Eliseo Falcón Falcón (born 11 February 1997), simply known as Eliseo, is a Spanish professional footballer who plays for Marbella FC as a central defender.

Club career
Born in Seville, Andalusia, Eliseo joined Sevilla FC's youth setup in 2012, from Calavera CF. On 2 December 2015 he signed his first professional contract, running until 2017.

Eliseo made his senior debut for the reserves on 1 May 2016, coming on as a late substitute in a 4–0 away win against UD Almería B in the Segunda División B championship. He made his professional debut on 12 November, replacing Yan Brice in a 1–0 Segunda División home win against the latter's first team.

On 10 July 2017 Eliseo moved to another reserve team, Granada CF B in the third division. On 16 July 2019, he joined fellow league team Atlético Levante UD after being sparingly used by the Nazarís.

#### Complete the following
(A) In the Eliseo profile, which club did Eliseo come from when he joined Sevilla FC's youth setup?
(B) Reproduce the Eliseo profile starting at the words "On 10 July 2017" and ending after the words "by the Nazarís.".
The material that follows has no connection to the Eliseo profile.

#### Dataset extract
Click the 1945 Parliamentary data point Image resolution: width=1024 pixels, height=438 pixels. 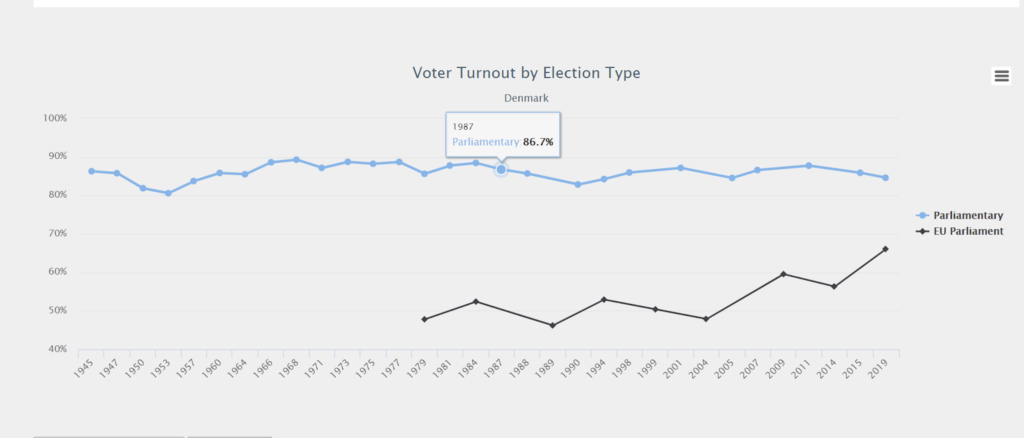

#### Task answers
(A) Calavera CF

(B)
On 10 July 2017 Eliseo moved to another reserve team, Granada CF B in the third division. On 16 July 2019, he joined fellow league team Atlético Levante UD after being sparingly used by the Nazarís.